Super Mario Bros. 3 (1988)
Developed by Nintendo EAD

As someone born in the early 90s who didn’t really start consuming games in large quantities until the Gamecube era, playing anything from the early Nintendo consoles required intentionally going out of my way. I’ve played pretty much all the classics at this point; Super Mario Bros., The Legend of Zelda, Metroid, Kid Icarus, Dragon Quest, Castlevania, DuckTales, Ninja Gaiden, and so on. These games are largely pleasant enough, but most laid the foundation for even better sequels. Few are singular enough to be more than a historical experience; Mega Man 2, Tetris, and Punch-Out!! stand out, even to someone with no particular nostalgia for the era. Even modernized versions of those latter two are closer to variants than direct improvements. It only seems fitting that the cream of the crop was a sequel to the game that kicked off the era.
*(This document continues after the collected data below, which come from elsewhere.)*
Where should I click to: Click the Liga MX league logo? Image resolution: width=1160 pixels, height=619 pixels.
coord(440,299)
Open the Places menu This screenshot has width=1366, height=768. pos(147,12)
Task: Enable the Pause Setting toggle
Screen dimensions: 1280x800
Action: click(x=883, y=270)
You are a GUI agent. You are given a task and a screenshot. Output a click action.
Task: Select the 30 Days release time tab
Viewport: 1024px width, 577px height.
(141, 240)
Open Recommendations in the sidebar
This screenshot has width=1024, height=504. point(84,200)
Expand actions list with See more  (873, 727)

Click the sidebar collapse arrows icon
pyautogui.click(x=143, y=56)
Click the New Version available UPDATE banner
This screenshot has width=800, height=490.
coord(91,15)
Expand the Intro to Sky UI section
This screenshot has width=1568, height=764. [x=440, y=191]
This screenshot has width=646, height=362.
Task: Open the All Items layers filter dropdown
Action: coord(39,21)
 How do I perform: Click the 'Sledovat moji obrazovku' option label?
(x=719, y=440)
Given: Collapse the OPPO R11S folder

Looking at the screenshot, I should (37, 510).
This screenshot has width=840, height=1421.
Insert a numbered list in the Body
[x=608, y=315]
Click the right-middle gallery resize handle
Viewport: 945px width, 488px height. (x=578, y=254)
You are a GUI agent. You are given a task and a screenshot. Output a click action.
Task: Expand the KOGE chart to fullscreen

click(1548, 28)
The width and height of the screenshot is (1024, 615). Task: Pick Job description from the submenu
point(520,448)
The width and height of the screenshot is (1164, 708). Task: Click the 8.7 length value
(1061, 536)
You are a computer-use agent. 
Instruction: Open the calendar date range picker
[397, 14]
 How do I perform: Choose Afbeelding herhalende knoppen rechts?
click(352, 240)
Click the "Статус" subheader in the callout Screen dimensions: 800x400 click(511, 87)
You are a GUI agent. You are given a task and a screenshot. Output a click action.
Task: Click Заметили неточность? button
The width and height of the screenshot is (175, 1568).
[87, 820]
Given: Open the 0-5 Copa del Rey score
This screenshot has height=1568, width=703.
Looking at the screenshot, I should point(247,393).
Likely due to the popularity of Super Mario Bros. and the simplicity of the genre, the NES era was dominated by the platformer. Thanks to a certain popular design philosophy, many of these were brutally hard, and the limits of the console produced some frustrating level designs. Few things will make me drop a game faster than enemies which immediately respawn combined with outrageous knockback. But Nintendo themselves have always been in the business of family friendly content, and the early Mario games always ramped up their difficulty smoothly.

The 2D Mario games are built around a certain simplicity. In general, you run from one side of the screen to the other, with most enemies able to be defeated by simply jumping on their heads. Even the original is still a great game due to the fluid controls, but Super Mario Bros. 3 built upon that with stellar level design. Where the original only offered a fireball upgrade, 3 introduced a slew of fun items. The highlight is the tanooki suit, giving Mario the ability to fall slowly, fly, tail whip enemies, and even transform into a statue for a ground pound attack and invulnerability. The later games would especially build themselves around various power-ups, but it all started here.

With improved graphical capabilities, this is where Mario truly comes into its own stylistically. The world is filled with more color, while the koopa kids offer a nice change of pace from simply jumping over Bowser like in the original. Where the original was limited to a few basic level designs, 3 offered more styles while also introducing auto-scrolling stages. These force a sense of urgency in an otherwise gentle experience. The addition of a world map connecting these levels added to the idea of progression.

Like many great games, the selling point of Super Mario Bros. 3 is the way it mixes simple controls with intricate level designs. Anyone can pick this up and play, but it takes skill to survive the later stages. The 2D platformer has always been around, and while there are constant innovations, nothing has outright replaced the simple charm of this early masterpiece.